@dom96:

> it's really hard to gauge which language is truly faster among the top 
> 10(20?30?). I suppose the take away is: they are all pretty much on par.

How do you see that? In order to qualify for actual comparison, contributions 
must be single-threaded/base/faithful-to-base so from your link above for the 
fastest AMD Ryzen 5950X CPU (at 4.9 GHz turbo single-threaded), the rankings 
for the qualifying implementations are as follows for today:

  1. Rust: 69480 passes in five seconds.
  2. Nim: 67107 passes in five seconds.
  3. Zig: 66162 passes in five seconds.
  4. Haskell: 58367 passes in five seconds.



with the next closest at my contribution for the V language at 45657 and only 
my contributions for Chapel, Julia, and Crystal, as fast as half the speed of 
the leaders.

That seems pretty definitive to me that there are only four leaders and only 
four other languages that come anywhere close.

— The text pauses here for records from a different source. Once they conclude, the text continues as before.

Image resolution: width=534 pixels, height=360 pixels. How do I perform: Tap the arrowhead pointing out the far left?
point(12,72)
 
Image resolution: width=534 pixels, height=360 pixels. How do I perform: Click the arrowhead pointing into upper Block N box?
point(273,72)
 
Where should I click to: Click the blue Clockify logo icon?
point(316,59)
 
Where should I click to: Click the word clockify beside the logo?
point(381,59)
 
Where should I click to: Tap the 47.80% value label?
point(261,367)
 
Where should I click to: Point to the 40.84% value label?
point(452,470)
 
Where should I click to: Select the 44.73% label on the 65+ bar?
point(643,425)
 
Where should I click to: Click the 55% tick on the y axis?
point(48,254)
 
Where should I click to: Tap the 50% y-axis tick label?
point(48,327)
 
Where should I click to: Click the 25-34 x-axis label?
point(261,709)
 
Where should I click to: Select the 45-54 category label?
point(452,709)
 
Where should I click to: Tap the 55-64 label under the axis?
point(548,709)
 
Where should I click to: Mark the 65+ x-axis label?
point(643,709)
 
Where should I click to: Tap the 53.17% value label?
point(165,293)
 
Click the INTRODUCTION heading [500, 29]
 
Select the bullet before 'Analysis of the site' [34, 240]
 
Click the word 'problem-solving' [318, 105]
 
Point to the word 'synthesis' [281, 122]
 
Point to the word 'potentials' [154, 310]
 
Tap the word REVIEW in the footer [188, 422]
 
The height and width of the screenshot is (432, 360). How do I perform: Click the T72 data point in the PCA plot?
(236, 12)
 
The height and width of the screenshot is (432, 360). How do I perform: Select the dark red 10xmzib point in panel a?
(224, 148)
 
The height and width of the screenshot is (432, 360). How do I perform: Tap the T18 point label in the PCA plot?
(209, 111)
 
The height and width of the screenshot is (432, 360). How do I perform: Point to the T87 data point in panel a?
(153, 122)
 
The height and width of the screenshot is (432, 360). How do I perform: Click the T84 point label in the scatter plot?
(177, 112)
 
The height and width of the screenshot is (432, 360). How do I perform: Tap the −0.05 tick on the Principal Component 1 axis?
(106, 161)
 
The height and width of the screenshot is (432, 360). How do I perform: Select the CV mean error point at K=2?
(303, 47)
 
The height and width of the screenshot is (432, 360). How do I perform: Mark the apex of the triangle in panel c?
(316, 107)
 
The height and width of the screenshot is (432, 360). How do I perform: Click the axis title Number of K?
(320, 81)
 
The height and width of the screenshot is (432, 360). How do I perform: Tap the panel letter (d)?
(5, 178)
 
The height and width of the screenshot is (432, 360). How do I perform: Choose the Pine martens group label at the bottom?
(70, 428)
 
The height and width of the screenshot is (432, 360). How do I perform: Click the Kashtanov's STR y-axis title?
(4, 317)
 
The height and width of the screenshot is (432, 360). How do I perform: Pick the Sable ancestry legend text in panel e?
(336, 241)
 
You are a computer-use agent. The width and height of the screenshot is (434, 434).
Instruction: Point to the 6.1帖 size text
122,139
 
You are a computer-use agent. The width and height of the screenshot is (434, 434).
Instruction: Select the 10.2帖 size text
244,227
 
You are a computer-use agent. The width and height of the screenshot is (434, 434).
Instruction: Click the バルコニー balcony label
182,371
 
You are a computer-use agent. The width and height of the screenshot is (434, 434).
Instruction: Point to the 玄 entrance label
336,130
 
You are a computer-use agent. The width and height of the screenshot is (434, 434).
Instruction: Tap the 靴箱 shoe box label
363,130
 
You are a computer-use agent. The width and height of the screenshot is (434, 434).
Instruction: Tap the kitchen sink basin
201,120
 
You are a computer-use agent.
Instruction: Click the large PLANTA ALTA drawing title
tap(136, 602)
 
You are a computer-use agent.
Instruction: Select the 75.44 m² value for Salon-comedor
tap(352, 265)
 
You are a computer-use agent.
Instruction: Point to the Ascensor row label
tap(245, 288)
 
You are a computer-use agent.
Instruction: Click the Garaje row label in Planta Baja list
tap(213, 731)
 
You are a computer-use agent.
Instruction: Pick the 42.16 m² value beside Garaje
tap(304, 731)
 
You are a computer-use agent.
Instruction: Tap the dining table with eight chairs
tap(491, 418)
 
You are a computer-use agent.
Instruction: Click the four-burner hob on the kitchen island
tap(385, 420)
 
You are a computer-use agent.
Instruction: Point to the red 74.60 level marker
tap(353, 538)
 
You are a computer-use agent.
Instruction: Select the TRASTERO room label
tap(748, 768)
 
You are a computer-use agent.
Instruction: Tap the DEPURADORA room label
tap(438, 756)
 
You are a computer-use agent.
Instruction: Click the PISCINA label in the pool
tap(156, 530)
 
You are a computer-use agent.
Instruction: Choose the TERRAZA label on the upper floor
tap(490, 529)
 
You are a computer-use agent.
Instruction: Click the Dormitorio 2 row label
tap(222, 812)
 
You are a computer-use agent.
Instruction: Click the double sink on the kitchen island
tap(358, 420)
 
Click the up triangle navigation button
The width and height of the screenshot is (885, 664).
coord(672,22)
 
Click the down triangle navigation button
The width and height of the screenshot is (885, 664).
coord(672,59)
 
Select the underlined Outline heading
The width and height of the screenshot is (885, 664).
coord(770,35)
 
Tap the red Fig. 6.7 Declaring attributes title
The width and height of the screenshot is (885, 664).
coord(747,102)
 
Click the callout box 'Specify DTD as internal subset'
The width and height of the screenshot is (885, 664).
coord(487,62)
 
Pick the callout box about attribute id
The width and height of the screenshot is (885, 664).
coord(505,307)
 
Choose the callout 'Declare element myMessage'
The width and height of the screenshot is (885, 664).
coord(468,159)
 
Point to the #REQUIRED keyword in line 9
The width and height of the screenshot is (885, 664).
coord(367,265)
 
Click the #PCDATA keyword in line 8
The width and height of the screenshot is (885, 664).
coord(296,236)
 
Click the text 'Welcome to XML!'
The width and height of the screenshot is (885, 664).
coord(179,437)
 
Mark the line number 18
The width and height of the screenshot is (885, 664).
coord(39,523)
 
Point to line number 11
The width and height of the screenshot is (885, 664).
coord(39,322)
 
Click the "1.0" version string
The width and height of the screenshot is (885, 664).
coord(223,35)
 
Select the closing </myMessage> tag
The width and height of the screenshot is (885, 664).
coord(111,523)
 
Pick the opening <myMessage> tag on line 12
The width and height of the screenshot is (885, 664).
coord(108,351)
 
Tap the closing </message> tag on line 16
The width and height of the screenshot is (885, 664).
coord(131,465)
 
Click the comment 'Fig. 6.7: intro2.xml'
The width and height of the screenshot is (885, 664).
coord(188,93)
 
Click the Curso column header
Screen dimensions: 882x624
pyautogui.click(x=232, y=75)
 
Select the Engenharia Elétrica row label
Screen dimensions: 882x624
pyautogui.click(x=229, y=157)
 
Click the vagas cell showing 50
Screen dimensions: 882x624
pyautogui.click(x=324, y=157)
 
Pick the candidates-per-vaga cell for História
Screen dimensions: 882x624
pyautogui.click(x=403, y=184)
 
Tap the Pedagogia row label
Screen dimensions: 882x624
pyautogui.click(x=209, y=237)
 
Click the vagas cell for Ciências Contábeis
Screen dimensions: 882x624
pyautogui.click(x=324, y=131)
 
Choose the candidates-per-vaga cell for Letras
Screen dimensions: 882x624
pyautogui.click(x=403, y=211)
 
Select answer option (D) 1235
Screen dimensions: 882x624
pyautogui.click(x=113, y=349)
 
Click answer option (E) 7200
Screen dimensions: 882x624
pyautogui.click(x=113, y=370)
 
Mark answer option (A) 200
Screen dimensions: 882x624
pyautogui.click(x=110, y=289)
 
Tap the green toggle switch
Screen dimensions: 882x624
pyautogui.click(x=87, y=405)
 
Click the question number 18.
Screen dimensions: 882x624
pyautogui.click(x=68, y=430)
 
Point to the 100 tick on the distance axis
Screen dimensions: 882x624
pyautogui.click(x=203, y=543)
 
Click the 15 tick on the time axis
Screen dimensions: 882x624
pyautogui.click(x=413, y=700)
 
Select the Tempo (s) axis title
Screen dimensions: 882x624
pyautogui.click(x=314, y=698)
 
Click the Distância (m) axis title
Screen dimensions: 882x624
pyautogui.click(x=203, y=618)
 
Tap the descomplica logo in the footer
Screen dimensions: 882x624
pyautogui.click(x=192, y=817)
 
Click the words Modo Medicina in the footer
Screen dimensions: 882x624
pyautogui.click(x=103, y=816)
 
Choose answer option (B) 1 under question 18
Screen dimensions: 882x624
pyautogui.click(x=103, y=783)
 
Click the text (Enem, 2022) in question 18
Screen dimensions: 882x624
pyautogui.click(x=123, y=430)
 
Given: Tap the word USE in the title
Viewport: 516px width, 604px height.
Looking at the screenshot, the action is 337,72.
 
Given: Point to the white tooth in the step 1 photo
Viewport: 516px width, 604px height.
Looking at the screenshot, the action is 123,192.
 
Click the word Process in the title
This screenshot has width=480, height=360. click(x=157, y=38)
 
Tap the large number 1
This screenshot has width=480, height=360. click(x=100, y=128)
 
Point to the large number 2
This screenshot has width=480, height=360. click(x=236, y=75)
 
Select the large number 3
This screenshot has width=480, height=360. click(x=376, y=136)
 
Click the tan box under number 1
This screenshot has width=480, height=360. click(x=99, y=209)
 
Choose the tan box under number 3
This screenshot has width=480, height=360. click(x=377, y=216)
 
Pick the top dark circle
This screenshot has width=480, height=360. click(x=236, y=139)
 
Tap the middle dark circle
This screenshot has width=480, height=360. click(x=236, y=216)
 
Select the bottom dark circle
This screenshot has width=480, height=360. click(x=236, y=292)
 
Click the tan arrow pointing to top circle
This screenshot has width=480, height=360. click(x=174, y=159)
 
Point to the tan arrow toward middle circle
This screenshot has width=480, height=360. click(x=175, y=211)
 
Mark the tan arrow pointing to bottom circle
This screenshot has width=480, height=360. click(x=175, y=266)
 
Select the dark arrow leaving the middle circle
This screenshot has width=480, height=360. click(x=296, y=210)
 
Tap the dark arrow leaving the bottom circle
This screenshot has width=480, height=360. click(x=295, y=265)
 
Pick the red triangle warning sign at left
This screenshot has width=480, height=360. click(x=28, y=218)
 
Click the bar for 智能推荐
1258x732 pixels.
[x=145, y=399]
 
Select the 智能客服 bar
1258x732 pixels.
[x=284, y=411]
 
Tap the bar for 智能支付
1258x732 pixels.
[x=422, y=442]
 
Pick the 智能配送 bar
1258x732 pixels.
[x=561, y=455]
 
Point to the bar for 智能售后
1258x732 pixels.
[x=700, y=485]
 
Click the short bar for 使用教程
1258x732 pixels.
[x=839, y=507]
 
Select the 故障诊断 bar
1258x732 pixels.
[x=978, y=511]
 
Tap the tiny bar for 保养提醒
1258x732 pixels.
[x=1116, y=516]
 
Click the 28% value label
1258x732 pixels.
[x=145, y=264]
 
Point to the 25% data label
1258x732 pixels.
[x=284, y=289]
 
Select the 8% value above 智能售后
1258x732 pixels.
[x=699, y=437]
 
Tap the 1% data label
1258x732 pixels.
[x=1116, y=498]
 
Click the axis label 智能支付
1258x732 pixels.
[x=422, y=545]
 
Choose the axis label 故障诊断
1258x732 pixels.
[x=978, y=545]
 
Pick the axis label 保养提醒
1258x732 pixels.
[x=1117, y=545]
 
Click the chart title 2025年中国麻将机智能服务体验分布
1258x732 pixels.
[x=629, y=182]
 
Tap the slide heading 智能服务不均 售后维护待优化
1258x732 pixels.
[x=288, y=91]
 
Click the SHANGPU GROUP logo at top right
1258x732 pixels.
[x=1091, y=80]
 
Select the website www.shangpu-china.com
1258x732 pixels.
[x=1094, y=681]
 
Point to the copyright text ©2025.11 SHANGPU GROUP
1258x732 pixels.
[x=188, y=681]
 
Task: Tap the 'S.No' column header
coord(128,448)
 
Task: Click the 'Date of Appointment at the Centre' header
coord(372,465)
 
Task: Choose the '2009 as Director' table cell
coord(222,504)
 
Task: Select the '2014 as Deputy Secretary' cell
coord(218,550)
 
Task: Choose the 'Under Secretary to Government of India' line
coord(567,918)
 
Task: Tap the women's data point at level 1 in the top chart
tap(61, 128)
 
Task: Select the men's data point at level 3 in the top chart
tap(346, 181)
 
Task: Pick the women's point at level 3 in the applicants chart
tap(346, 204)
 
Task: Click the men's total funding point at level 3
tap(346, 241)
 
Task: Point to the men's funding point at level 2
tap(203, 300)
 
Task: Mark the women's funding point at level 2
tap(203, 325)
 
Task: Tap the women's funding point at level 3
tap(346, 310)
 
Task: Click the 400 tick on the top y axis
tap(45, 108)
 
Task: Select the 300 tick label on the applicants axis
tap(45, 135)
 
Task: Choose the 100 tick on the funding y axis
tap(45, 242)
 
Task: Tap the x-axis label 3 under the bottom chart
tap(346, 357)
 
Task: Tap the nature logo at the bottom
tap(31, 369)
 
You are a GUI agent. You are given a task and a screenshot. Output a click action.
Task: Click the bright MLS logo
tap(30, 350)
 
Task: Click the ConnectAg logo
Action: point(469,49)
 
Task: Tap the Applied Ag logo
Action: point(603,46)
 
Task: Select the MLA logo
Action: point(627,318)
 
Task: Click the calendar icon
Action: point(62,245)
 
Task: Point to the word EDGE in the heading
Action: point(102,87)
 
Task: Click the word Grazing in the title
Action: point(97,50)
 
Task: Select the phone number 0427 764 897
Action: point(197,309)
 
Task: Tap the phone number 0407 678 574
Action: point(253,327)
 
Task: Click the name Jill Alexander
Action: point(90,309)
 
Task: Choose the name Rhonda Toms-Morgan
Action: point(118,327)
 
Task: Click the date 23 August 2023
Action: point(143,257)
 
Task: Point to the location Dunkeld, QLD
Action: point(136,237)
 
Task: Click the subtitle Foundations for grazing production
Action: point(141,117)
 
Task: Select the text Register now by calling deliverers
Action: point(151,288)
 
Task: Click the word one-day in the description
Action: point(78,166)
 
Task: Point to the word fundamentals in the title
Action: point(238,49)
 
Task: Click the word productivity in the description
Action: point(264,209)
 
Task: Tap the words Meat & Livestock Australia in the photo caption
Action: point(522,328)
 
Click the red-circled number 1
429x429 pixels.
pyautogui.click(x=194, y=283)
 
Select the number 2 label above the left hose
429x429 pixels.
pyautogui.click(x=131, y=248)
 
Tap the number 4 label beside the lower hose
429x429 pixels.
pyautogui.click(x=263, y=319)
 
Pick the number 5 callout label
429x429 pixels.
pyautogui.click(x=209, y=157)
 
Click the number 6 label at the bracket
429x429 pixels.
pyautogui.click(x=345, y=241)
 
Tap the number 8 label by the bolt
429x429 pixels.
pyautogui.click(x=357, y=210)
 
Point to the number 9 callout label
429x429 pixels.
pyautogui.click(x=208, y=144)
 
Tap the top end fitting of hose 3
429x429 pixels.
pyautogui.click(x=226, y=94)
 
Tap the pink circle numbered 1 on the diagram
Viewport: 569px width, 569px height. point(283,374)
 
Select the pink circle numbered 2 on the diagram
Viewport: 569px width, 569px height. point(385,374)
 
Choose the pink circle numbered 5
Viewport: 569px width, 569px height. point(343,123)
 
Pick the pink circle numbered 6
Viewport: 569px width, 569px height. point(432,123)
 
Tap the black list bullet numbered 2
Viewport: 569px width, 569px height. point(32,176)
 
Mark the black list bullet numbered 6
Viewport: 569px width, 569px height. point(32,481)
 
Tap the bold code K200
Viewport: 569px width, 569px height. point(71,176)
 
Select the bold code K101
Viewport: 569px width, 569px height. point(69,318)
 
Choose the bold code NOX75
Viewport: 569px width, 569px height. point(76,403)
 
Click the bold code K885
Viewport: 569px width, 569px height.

The relative results vary about +/- 1000 from day to day for tests on this CPU 
due to variations in the run time environments, such as applications in use, 
memory in use, order of use, state of the Garbage Collector if used, etc. and 
with the variations slightly higher than usual due to being run on a Hyper-V 
virtual machine, but the relative rankings stay about the same.

Some languages such as V and Chapel are held back by not having macros so that 
one can easily implement the full "dense culling" algorithm for small base 
prime values up to 127 and is limited to only base prime values up to 19 with 
the dense culling code using a prefix code generation step that stopped at this 
level due to the code size getting so large; for Julia, I had to limit the 
"dense" prime threshold value to only 13 because being an Ahead-Of-Time (AOT) 
compiled language, the optimization is reduced for too large macro generated 
code file sizes to reduce the amount of time one waits for code compilation 
before the code starts running. This is also why there aren't faster C/C++ 
versions as without true AST macros, one would have to resort to code 
generation and no one has seemed to have enough interest to do that; if someone 
did that for them, they should be somewhere in the rankings close to the V 
language (or all the way to the top for huge generated code sizes as for from 
Nim's macros) at the cost of ugly code.